+++ GIVEN TEXT +++

# Pipsqueak Fox Scarf (K)



## janettamargo (May 13, 2013)

I am offering this pattern for the Pipsqueak Fox Scarf FREE of charge through Black Friday. 
It is a great scarf for beginners as it requires only simple shaping and is worked in garter stitch with a very forgiving yarn. It is one size that fits most and length can be adjusted to suit.
After November 28th 2014 price will be $3.50

http://www.ravelry.com/patterns/library/pipsqueak-fox-scarf


----------



## BarbaraBL (Nov 27, 2013)

Many thanks Janet! Gorgeous scarf!


----------



## knitgogi (Aug 25, 2013)

Where can the pattern be found? I don't see it on your etsy site. It is incredibly cute, and foxes are quite an "in" thing right now. I really like working with Pipsqueak, too! Just bought my granddaughter a sweater with a fox with glasses on it.


----------



## Ginka (May 16, 2011)

Very nice pattern,how do we get it ?


----------



## NanaG (Jun 12, 2012)

Thank you for your generosity. The scarf is adorable! I went to your shop, but could not find the pattern there. Could you tell us please how to get this cute pattern?


----------



## janettamargo (May 13, 2013)

So sorry I forgot to paste the link - fixed now


----------



## Elaine Ohs (Jan 27, 2011)

Love the scarf. How do I get the pattern??


----------



## Katsch (Mar 15, 2011)

Beautiful, thank you.


----------



## knitgogi (Aug 25, 2013)

janettamargo said:


> So sorry I forgot to paste the link - fixed now


 :thumbup: Thank you.


----------



## Ginka (May 16, 2011)

Thank you for your "gift" ,I have your flip flop and boot patterns ,too cute !


----------



## mombr4 (Apr 21, 2011)

Your fox scarf is so cute, and so kind of you to offer the pattern to all of us. 

Thanks so much. Just love your patterns.


----------



## missmolly (Jun 8, 2011)

Thank you so much for your free pattern ~ it is adorable :thumbup: :thumbup:


----------



## keldebtar (Apr 4, 2014)

Thank you!!


----------



## jmcret05 (Oct 24, 2011)

That is the nicest fox scarf I've seen. The yarn is obviously the best one to use and the face is so well done. Thanks.


----------



## StellasKnits (Apr 10, 2011)

Adorable! Thanks so much!


----------



## jeannietta (Mar 14, 2011)

I just love this scarf. You did a great job. Thanks for making the pattern available. I will be keeping my eye out for some pipsqueak yarn!


----------



## Wee Brenda (Nov 29, 2011)

thank you


----------



## Knittingkitty (Sep 25, 2011)

It is very cute!


----------



## Bonnie7591 (Nov 15, 2011)

+++ MATERIAL PROVIDED +++

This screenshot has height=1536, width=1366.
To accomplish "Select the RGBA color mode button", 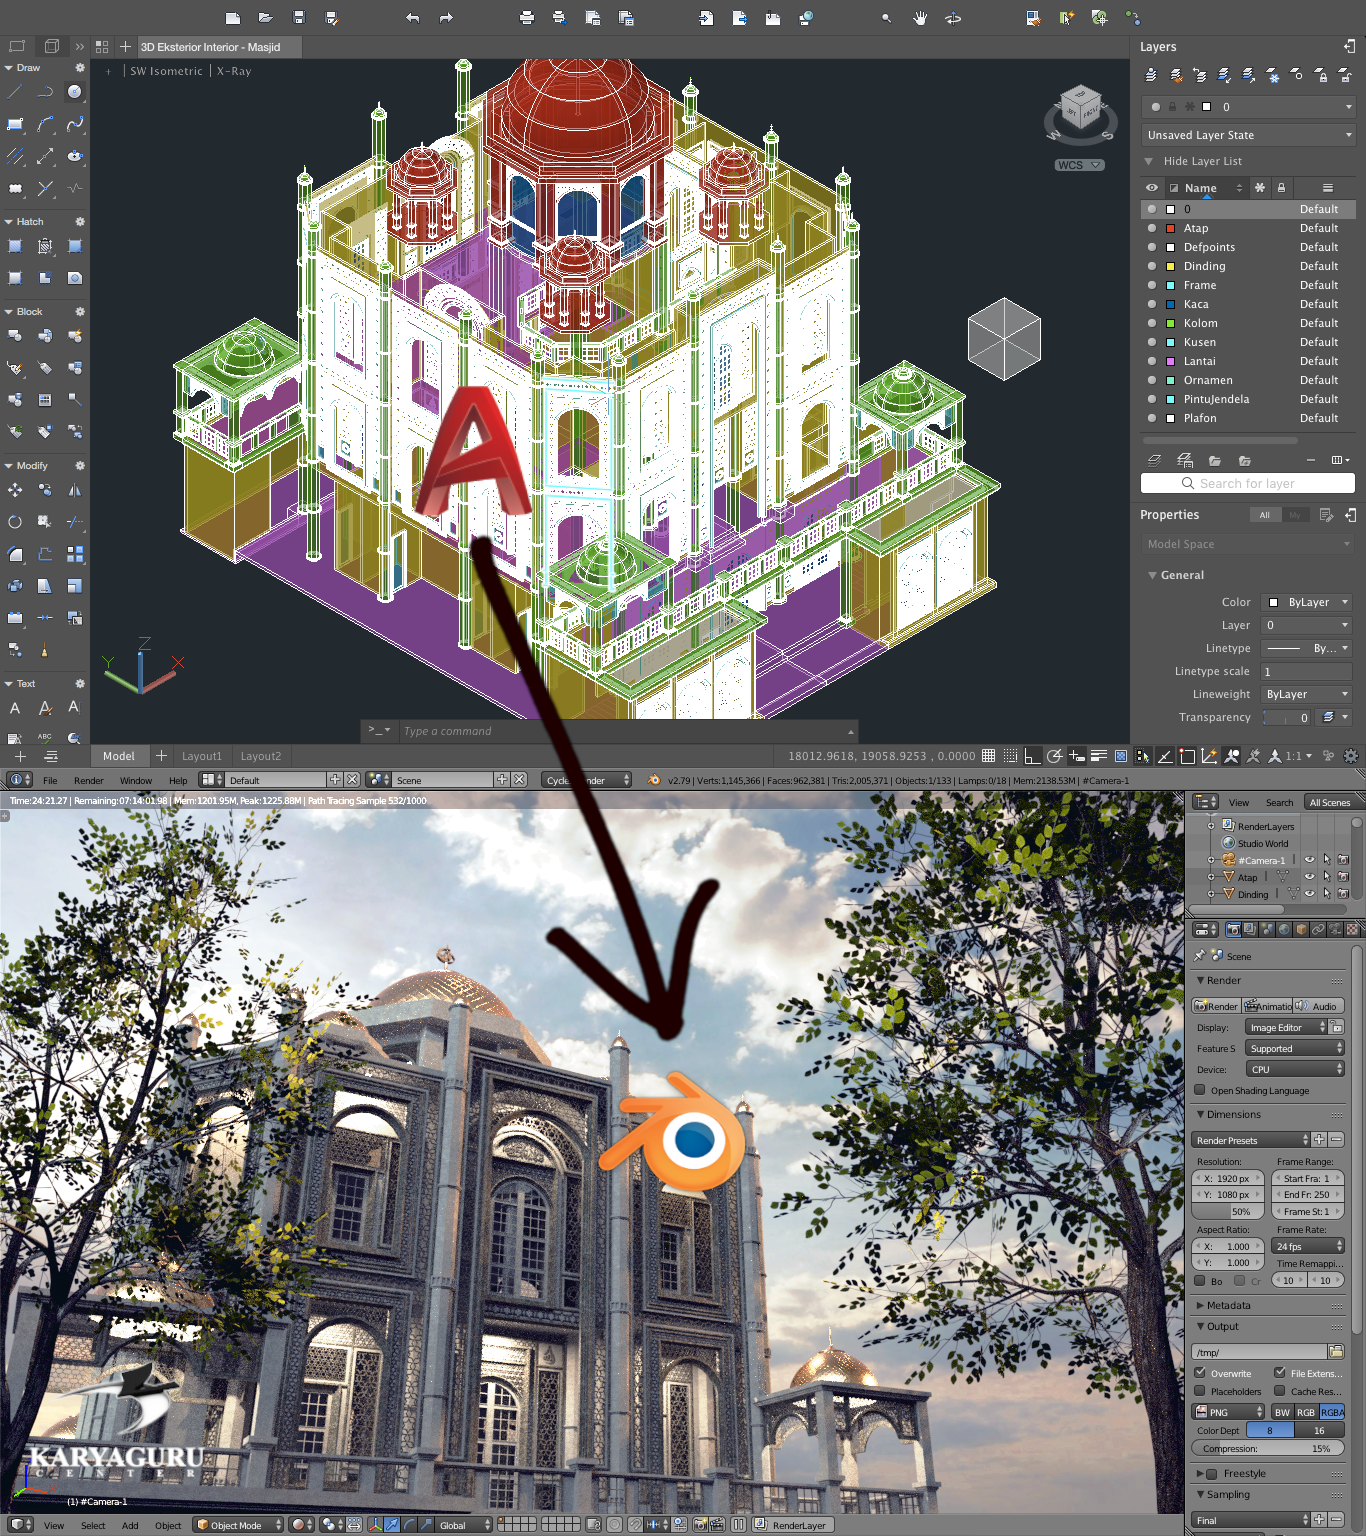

+++

**TASK INSTRUCTIONS:**
(a) Extract everything in the Pipsqueak Fox Scarf thread from "Many thanks Janet!" down to "glasses on it.", reproducing it word for word.
(b) Continue the forum thread on the Pipsqueak Fox Scarf pattern from the point at which it stops.

**ANSWER SET:**
(a)
Many thanks Janet! Gorgeous scarf!


----------



## knitgogi (Aug 25, 2013)

Where can the pattern be found? I don't see it on your etsy site. It is incredibly cute, and foxes are quite an "in" thing right now. I really like working with Pipsqueak, too! Just bought my granddaughter a sweater with a fox with glasses on it.

(b)
Very cute! Thank you & have a Happy Thanksgiving


----------



## skinny minnie (Jan 4, 2012)

Thank you. Have been looking for a fox scarf for grands next winter. Yours is beautiful


----------



## standsalonewolf (Dec 1, 2011)

thank you :thumbup:


----------



## no1girl (Sep 4, 2012)

Impossible to buy the Peach here......managed a raspberry...........a Red Fox!


----------



## minniemo (Apr 23, 2011)

Thank you so much Janet, so very generous of you. It is such a cute scarf. :thumbup: :thumbup: :thumbup:


----------



## skinny minnie (Jan 4, 2012)

cakes said:


> Impossible to buy the Peach here......managed a raspberry...........a Red Fox!


always the way isn't it. You get a great pattern and cannot find the nice yarn. been googling almost all day. had same problem with panda yarn. Finally got what i thought was the correct yarn and made up his snout looks dirty looking so he is in wip bag


----------



## no1girl (Sep 4, 2012)

skinny minnie said:


> always the way isn't it. You get a great pattern and cannot find the nice yarn. been googling almost all day. had same problem with panda yarn. Finally got what i thought was the correct yarn and made up his snout looks dirty looking so he is in wip bag


I dont mind a red fox!!!!!!!!!


----------



## Donnathomp (May 5, 2012)

Thanks so much. Very generous of you.


----------



## mikebkk (Oct 6, 2012)

Very cute! Thanks.


----------



## shannand (Oct 27, 2011)

Thank you very much. Have a new grandson and looking forward to making this for him


----------



## prairiewmn (May 17, 2012)

Thank you for the adorable scarf pattern. Happy Thanksgiving.


----------



## lil rayma (Mar 29, 2012)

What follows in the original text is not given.